*Exercise aim*
Set down, character for character, everything in the records below from the line holding "Instruction: Choose the 2T size option" down to the line holding "Given: Open Firefox account menu icon", and no other line.
======== Data supplied ========
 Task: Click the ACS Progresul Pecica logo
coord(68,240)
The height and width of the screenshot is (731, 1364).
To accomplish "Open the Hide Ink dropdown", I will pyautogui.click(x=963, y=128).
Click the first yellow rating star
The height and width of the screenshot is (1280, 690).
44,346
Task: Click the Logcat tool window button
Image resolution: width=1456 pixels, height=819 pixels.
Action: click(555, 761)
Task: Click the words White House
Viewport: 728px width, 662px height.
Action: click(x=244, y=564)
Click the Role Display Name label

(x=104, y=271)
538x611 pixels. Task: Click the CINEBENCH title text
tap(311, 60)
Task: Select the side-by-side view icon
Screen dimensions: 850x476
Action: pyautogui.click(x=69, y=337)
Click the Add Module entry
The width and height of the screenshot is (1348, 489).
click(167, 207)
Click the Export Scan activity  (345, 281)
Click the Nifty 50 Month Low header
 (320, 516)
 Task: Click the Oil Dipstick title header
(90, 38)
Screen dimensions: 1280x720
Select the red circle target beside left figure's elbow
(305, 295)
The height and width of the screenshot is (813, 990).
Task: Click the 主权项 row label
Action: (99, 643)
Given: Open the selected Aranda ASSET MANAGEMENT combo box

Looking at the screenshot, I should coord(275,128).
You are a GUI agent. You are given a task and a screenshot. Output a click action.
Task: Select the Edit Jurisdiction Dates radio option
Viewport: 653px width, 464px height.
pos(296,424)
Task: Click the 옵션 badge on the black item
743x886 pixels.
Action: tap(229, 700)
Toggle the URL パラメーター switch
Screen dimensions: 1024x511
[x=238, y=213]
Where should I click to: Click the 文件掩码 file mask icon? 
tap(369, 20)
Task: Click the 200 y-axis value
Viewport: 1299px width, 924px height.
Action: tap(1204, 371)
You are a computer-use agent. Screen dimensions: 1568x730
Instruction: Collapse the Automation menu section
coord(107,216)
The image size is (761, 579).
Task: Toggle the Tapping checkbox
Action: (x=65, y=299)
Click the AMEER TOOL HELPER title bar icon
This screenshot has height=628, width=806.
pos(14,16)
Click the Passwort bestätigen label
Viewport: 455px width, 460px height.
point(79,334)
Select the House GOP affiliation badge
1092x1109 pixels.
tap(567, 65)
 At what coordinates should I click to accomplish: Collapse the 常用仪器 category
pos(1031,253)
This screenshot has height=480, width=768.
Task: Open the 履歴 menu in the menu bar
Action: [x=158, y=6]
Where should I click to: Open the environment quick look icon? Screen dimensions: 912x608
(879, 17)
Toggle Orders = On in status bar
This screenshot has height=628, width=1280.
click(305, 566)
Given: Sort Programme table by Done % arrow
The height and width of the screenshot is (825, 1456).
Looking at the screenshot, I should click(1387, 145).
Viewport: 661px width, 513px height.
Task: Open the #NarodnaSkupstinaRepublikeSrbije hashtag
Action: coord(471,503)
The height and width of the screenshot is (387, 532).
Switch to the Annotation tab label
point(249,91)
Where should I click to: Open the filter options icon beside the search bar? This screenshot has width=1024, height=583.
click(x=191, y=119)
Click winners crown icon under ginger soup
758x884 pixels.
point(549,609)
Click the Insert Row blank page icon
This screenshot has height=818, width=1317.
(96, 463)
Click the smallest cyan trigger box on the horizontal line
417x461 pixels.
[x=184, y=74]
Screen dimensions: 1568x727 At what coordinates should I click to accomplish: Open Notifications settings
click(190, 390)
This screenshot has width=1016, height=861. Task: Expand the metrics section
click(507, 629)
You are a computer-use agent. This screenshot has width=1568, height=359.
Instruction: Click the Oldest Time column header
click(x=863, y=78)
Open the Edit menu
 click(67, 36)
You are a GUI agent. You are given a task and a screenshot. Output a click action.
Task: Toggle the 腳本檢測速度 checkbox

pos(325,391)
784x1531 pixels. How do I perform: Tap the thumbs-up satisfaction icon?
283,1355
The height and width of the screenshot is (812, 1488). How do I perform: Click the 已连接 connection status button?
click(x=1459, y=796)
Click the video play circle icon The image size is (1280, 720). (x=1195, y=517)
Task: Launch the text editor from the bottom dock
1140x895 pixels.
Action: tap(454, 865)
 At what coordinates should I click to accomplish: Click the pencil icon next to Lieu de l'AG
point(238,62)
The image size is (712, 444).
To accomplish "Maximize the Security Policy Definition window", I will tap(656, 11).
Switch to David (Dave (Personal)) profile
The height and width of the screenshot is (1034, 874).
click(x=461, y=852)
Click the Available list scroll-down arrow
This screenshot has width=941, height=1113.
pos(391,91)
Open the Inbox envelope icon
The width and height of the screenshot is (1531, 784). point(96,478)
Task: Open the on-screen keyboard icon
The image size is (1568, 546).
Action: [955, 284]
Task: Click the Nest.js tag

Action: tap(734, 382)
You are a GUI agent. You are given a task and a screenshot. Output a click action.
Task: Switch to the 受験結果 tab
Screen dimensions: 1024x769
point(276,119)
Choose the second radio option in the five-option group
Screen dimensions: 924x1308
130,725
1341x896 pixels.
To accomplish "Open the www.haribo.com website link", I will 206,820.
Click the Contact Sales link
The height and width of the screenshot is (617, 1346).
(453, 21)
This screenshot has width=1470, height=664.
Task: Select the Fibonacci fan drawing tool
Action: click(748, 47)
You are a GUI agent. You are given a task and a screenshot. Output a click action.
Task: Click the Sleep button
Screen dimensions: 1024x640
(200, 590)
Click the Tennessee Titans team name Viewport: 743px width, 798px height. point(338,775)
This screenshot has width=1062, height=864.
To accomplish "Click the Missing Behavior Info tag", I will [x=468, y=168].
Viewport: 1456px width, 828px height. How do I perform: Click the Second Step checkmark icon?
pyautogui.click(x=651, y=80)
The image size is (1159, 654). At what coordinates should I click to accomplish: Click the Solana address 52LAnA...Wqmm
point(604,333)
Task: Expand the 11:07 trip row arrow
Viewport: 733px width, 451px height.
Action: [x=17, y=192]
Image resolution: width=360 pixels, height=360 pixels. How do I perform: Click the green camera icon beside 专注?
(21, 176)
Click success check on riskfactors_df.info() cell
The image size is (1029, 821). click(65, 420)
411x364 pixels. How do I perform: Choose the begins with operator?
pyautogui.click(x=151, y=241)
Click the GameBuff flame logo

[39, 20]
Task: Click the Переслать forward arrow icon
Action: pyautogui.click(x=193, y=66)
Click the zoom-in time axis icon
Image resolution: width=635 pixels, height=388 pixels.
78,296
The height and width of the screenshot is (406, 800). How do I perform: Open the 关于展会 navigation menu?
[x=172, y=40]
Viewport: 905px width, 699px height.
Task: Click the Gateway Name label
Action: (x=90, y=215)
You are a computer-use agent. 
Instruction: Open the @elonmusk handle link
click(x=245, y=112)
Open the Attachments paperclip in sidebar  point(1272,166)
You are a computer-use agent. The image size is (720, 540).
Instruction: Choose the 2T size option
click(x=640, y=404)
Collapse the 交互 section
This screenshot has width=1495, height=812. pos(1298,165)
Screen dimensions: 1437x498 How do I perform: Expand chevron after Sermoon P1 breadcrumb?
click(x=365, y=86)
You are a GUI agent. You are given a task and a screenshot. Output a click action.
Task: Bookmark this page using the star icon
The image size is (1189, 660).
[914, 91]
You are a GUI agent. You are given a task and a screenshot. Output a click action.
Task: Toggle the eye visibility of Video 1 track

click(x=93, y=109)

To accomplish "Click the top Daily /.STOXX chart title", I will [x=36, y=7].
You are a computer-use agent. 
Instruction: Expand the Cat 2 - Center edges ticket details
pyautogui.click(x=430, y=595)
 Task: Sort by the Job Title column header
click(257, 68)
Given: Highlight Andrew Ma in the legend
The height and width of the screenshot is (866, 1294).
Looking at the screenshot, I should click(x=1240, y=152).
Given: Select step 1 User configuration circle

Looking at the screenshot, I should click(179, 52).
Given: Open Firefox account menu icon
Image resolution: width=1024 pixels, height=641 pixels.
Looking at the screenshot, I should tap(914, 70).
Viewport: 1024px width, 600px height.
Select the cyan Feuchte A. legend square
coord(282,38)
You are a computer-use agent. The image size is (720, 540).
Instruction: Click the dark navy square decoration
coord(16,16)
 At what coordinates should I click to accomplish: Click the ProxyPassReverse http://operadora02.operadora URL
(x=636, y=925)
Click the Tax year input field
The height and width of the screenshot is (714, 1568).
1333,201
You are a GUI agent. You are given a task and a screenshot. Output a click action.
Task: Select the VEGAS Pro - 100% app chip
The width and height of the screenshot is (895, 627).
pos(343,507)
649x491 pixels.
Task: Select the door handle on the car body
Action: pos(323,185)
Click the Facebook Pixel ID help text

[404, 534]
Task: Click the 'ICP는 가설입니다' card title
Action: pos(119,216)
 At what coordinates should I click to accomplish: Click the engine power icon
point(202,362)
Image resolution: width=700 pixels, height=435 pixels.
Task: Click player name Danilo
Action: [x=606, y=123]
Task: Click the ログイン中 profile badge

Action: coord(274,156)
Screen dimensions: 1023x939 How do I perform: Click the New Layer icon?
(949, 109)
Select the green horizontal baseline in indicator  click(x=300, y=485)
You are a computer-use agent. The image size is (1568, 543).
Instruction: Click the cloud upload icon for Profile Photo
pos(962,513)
========
*Solution for this task*
Instruction: Choose the 2T size option
click(x=640, y=404)
Collapse the 交互 section
This screenshot has width=1495, height=812. pos(1298,165)
Screen dimensions: 1437x498 How do I perform: Expand chevron after Sermoon P1 breadcrumb?
click(x=365, y=86)
You are a GUI agent. You are given a task and a screenshot. Output a click action.
Task: Bookmark this page using the star icon
The image size is (1189, 660).
[914, 91]
You are a GUI agent. You are given a task and a screenshot. Output a click action.
Task: Toggle the eye visibility of Video 1 track

click(x=93, y=109)

To accomplish "Click the top Daily /.STOXX chart title", I will [x=36, y=7].
You are a computer-use agent. 
Instruction: Expand the Cat 2 - Center edges ticket details
pyautogui.click(x=430, y=595)
 Task: Sort by the Job Title column header
click(257, 68)
Given: Highlight Andrew Ma in the legend
The height and width of the screenshot is (866, 1294).
Looking at the screenshot, I should click(x=1240, y=152).
Given: Select step 1 User configuration circle

Looking at the screenshot, I should click(179, 52).
Given: Open Firefox account menu icon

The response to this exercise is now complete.